Return, unchanged and with no pictures, the lines below from the very first through the one that contains "Screen dimensions: 766x398".

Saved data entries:
------------------------------------------------

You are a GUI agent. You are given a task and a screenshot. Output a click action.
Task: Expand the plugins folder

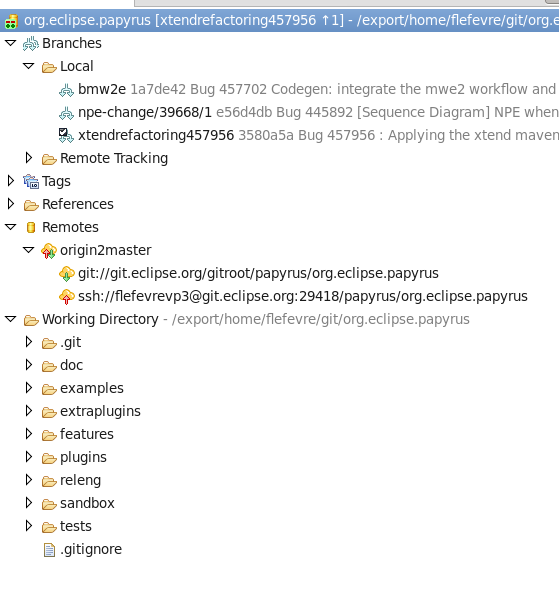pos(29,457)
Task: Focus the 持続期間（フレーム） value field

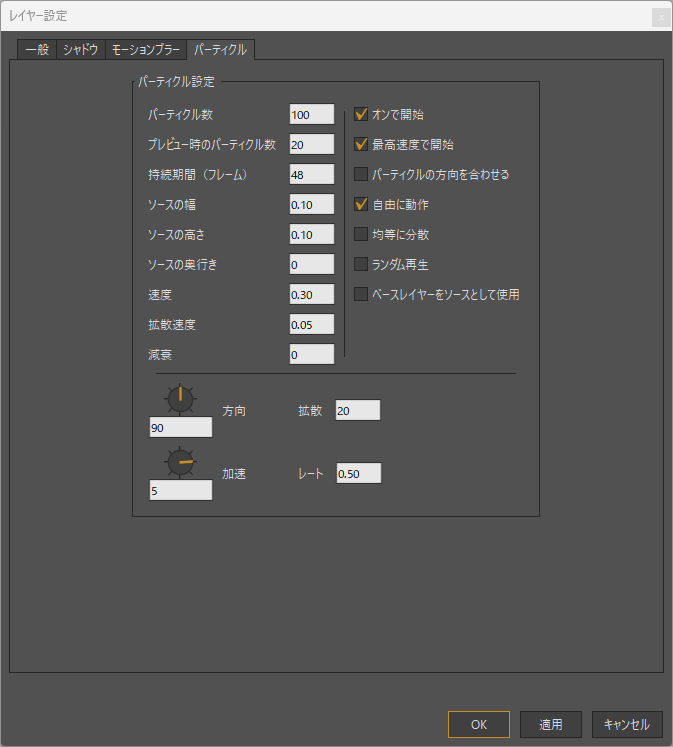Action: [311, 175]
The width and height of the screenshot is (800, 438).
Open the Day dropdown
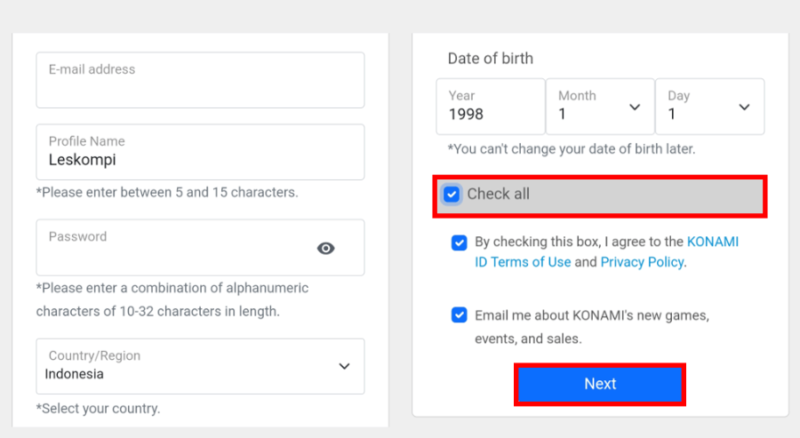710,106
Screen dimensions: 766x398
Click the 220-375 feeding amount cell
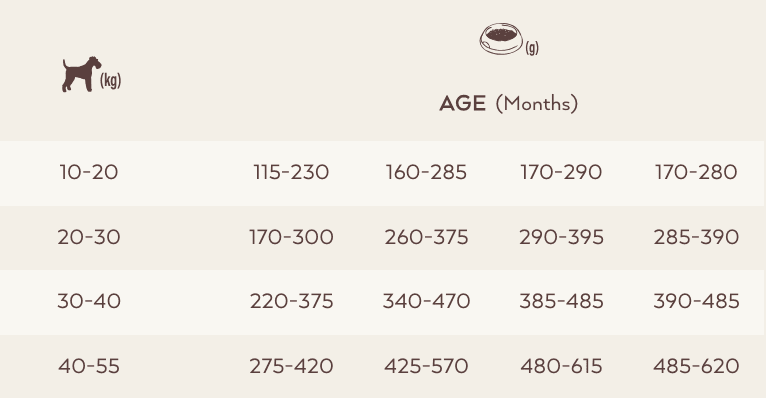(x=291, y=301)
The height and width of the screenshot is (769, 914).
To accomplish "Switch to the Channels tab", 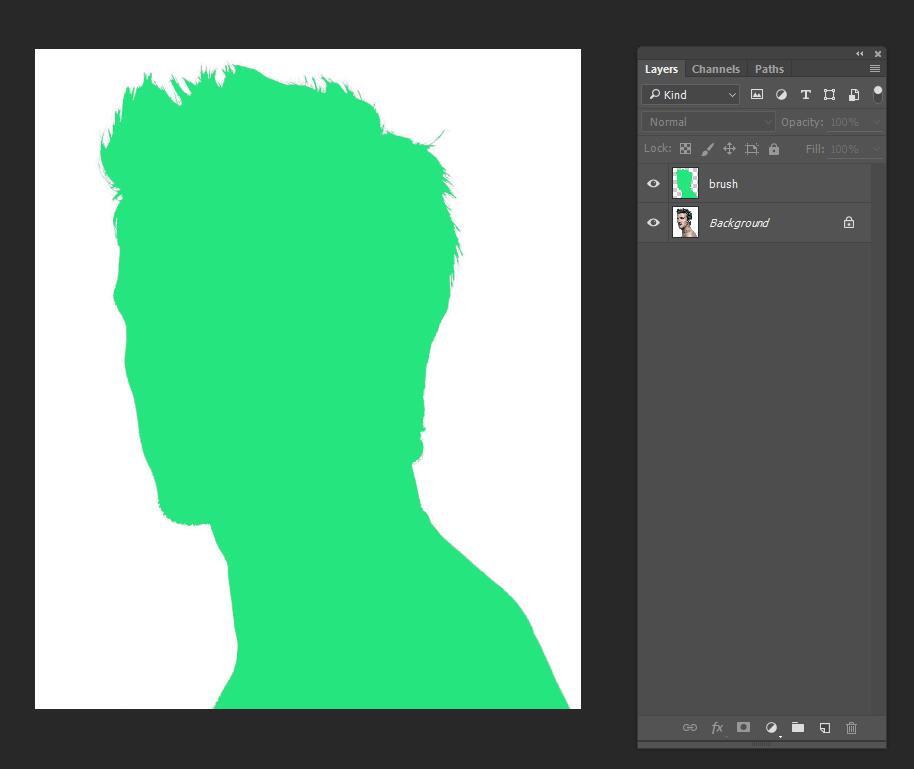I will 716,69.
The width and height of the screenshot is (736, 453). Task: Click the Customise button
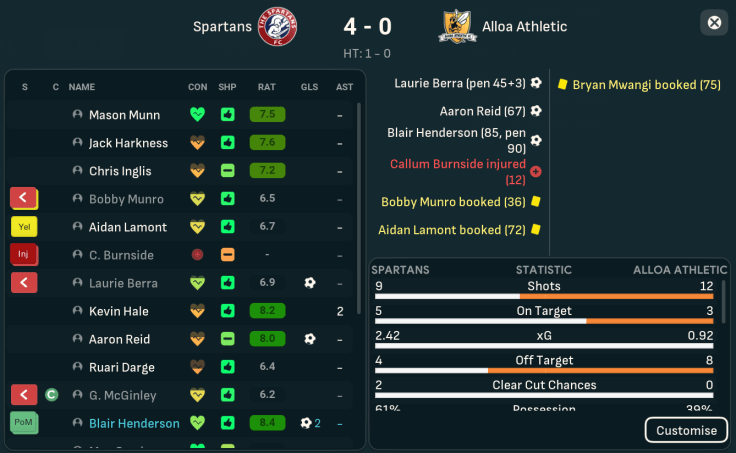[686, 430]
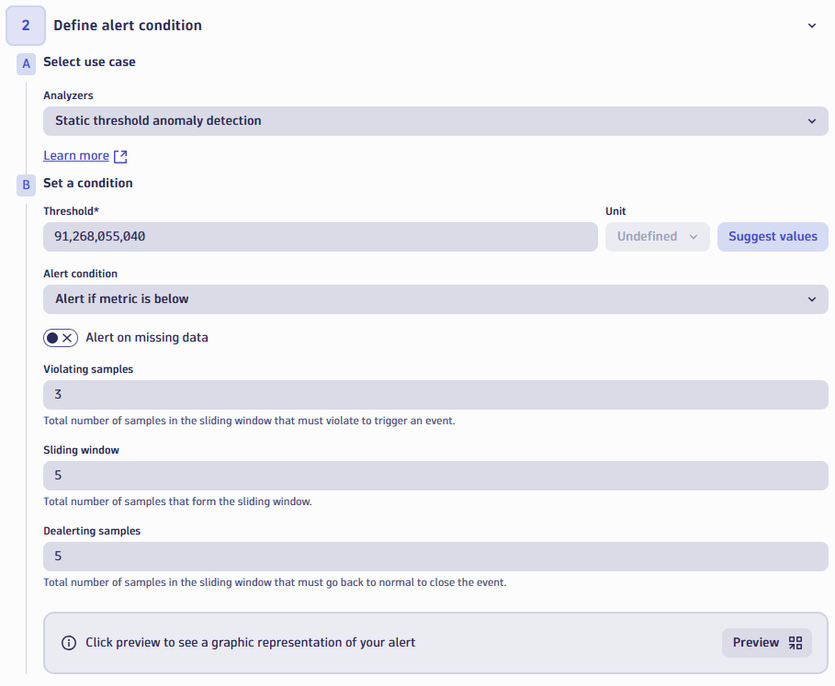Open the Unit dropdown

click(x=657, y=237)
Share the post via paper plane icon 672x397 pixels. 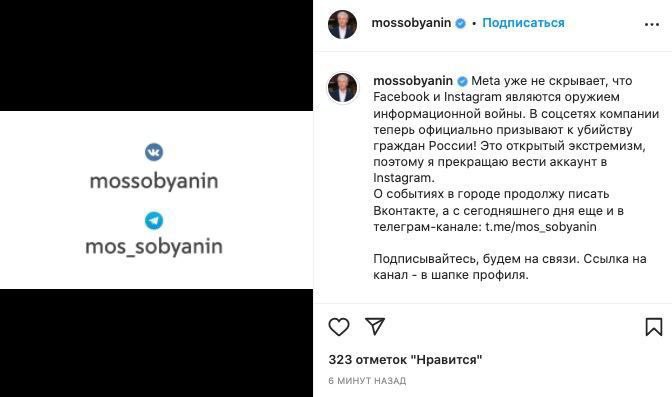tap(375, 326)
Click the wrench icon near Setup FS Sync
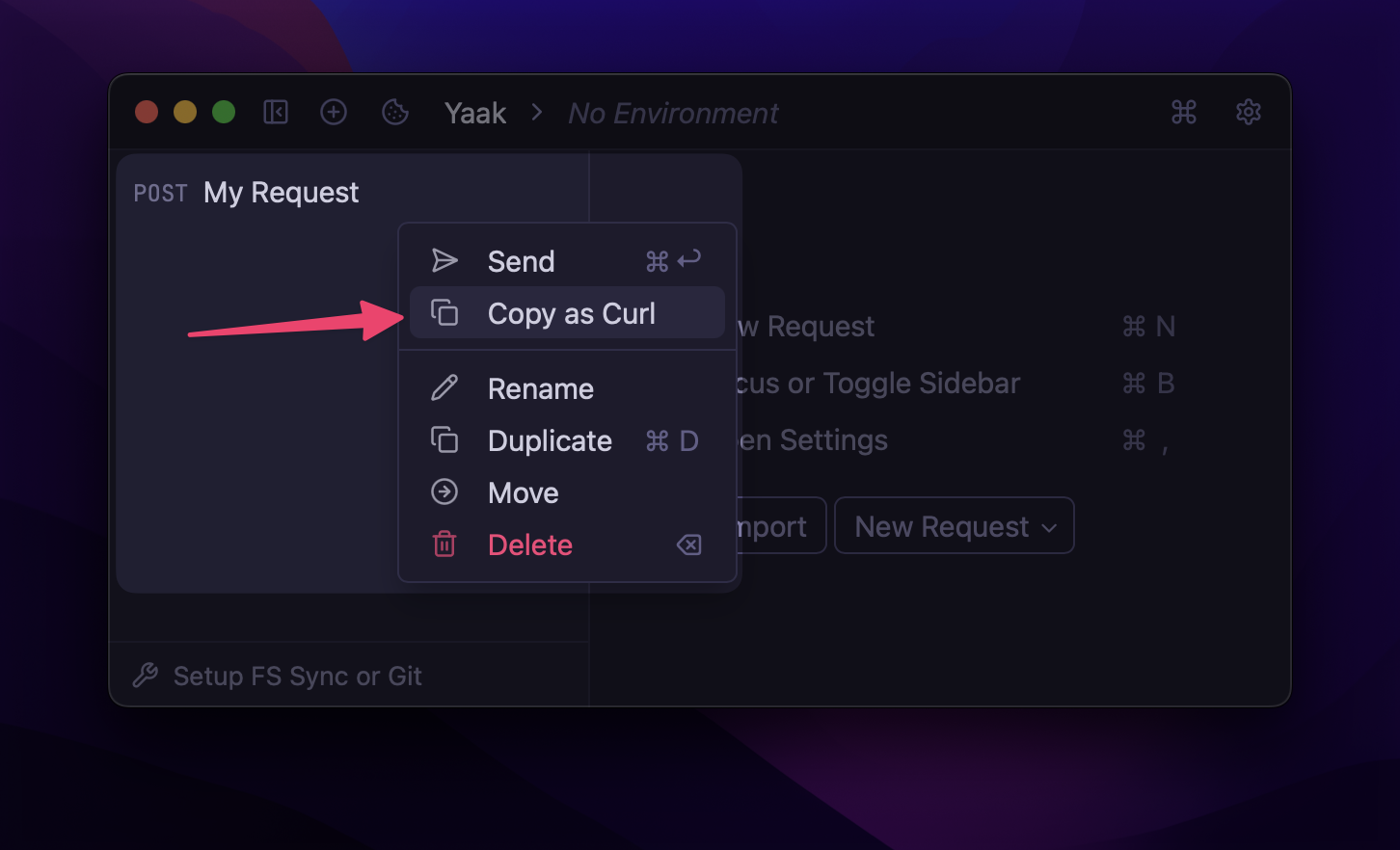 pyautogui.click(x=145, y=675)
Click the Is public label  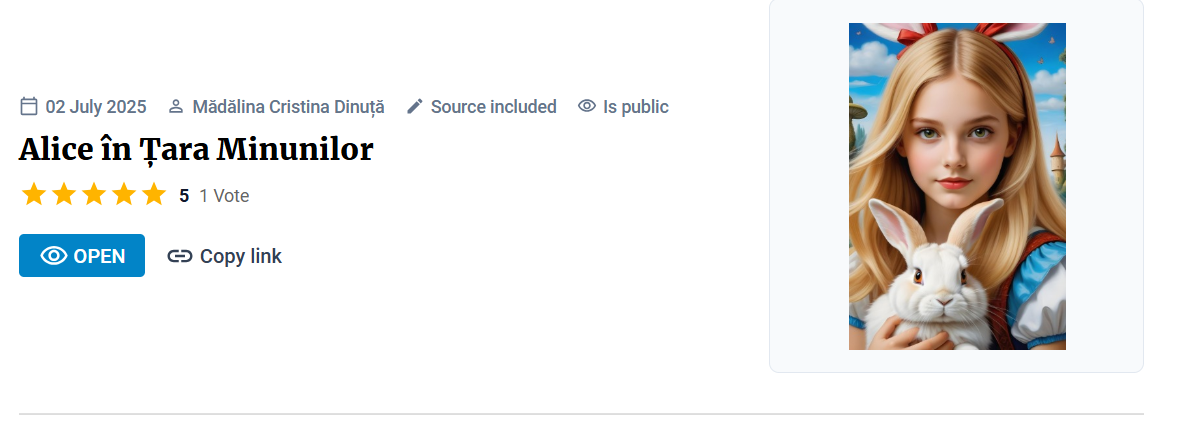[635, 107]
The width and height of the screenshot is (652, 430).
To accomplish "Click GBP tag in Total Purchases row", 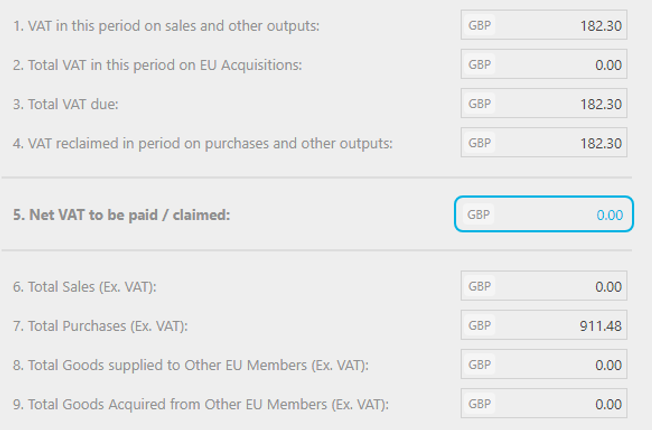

------------------------------------------------

RESULT OF THIS TASK:
You are a GUI agent. You are given a task and a screenshot. Output a click action.
Task: Expand the plugins folder

pos(29,457)
Task: Focus the 持続期間（フレーム） value field

Action: [311, 175]
The width and height of the screenshot is (800, 438).
Open the Day dropdown
710,106
Screen dimensions: 766x398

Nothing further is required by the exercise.